- [What is required]:
Pick out each line below that contains the word "value" and copy those lines in full.

- [Rows]:
-=-=-=-=-

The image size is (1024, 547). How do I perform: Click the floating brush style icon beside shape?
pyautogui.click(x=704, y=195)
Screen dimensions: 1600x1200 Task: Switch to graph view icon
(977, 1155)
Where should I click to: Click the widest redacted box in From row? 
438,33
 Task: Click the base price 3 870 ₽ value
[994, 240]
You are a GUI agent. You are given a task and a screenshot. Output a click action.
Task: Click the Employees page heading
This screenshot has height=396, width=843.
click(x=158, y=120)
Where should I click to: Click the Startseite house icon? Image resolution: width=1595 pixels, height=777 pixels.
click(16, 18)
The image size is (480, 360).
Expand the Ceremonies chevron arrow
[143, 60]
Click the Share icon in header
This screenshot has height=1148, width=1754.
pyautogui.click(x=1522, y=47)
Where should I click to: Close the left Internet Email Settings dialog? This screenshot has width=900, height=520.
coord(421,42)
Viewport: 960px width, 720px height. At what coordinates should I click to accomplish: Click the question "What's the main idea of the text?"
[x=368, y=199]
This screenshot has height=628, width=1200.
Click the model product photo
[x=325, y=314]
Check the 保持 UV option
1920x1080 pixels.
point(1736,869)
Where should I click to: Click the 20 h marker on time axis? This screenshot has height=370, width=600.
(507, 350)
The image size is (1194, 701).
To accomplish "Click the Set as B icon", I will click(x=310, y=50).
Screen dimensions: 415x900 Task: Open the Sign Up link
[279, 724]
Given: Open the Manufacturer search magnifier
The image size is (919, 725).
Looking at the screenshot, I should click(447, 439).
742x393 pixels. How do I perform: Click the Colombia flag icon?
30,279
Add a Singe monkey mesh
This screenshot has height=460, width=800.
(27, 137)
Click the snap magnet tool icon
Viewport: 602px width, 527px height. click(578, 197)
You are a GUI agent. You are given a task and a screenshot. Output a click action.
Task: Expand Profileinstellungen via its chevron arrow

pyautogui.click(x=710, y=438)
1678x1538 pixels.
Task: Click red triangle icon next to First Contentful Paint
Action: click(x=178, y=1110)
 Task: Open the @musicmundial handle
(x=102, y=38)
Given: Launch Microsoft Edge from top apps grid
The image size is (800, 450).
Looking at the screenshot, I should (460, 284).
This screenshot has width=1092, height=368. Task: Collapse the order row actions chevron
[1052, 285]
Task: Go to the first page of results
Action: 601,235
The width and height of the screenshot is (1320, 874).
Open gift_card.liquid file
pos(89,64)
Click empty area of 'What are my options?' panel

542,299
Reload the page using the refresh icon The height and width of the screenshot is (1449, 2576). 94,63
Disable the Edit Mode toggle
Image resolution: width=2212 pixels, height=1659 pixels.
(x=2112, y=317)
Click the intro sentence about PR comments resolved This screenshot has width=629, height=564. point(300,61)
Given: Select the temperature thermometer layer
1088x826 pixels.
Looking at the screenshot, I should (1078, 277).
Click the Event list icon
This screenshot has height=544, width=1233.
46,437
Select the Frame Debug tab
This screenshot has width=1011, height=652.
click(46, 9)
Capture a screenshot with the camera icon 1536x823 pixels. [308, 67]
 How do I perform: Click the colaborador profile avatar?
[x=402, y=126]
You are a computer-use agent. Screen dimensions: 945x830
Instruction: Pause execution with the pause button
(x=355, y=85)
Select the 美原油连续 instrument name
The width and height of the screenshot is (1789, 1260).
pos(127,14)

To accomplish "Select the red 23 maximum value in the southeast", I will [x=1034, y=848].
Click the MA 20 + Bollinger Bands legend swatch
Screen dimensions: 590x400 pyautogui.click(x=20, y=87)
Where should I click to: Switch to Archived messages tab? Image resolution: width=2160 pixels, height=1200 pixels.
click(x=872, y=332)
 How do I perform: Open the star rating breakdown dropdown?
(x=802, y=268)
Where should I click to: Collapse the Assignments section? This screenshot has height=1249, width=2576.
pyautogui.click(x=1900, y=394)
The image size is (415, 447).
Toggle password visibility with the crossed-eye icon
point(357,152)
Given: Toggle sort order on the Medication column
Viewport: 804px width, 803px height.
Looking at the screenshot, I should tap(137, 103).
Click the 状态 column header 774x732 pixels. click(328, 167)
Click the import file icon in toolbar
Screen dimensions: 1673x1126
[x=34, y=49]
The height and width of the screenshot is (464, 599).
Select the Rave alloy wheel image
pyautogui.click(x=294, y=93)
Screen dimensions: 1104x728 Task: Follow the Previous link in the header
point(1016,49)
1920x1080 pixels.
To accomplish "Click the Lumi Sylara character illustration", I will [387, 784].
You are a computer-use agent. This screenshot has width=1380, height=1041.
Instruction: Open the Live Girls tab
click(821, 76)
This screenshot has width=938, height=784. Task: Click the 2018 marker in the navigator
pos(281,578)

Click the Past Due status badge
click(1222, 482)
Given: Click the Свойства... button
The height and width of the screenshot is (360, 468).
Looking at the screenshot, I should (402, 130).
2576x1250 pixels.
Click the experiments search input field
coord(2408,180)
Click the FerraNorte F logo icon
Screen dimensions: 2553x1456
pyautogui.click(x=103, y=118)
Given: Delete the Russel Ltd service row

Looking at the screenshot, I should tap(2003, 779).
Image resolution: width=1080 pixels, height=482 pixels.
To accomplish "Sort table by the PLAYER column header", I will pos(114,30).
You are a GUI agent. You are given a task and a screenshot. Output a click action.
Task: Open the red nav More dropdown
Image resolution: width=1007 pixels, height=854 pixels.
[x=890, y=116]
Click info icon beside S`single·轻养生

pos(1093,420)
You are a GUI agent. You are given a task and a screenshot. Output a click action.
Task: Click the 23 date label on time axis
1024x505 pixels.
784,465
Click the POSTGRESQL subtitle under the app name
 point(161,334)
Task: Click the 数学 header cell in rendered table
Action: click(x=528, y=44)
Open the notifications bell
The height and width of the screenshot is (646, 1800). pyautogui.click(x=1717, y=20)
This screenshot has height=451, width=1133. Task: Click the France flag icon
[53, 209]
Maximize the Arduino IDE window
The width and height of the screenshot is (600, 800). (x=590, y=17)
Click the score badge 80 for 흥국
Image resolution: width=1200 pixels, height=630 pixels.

-=-=-=-=-

- [Exercise response]:
 Task: Click the base price 3 870 ₽ value
To accomplish "Select the red 23 maximum value in the southeast", I will [x=1034, y=848].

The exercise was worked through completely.